== REQUIREMENT ==
Starting at the line that contains "Given: Select the United States row label", write out each line through the end of the data below, exactly as it stands. Skip any pictures.

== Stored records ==
--------

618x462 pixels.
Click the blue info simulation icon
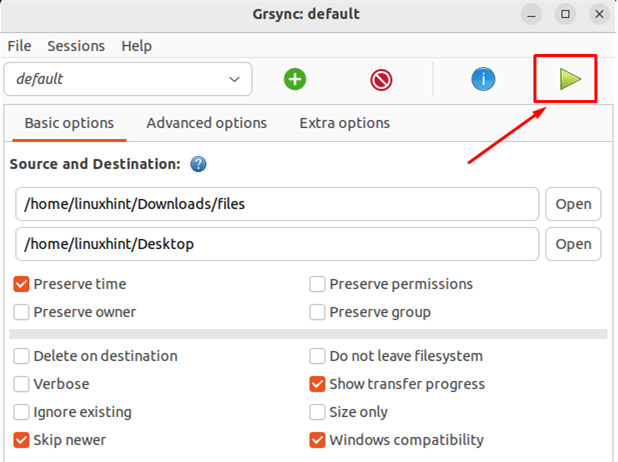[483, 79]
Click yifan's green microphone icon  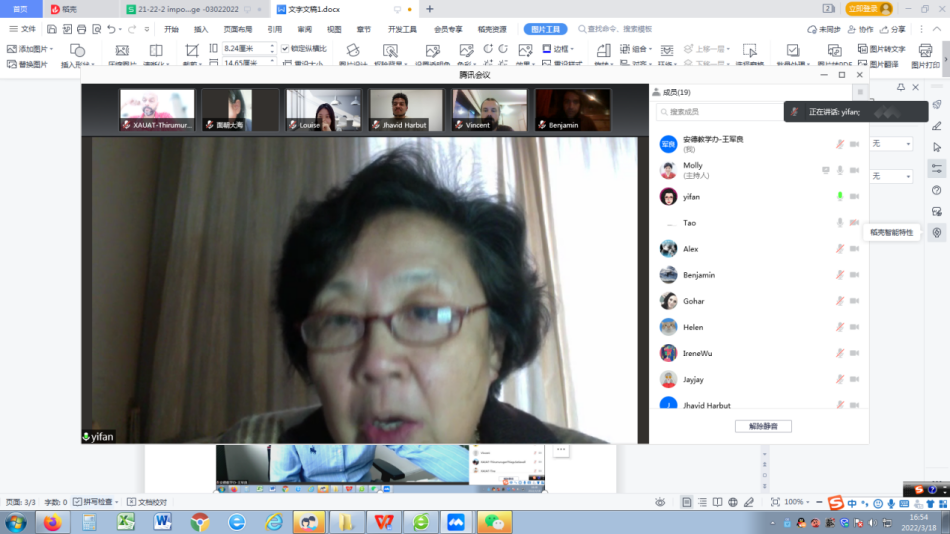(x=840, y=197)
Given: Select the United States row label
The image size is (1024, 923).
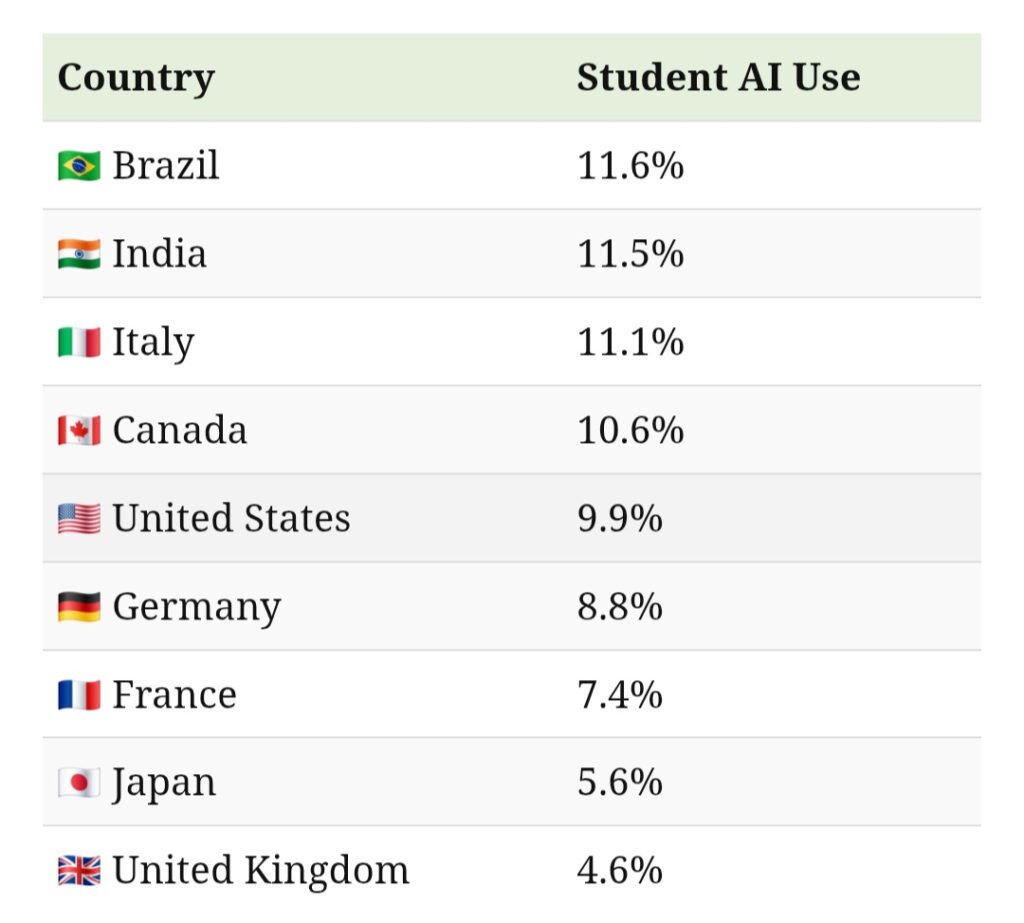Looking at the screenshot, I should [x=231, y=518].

--------

== SOLUTION FOR THIS PROBLEM ==
Given: Select the United States row label
The image size is (1024, 923).
Looking at the screenshot, I should [x=231, y=518].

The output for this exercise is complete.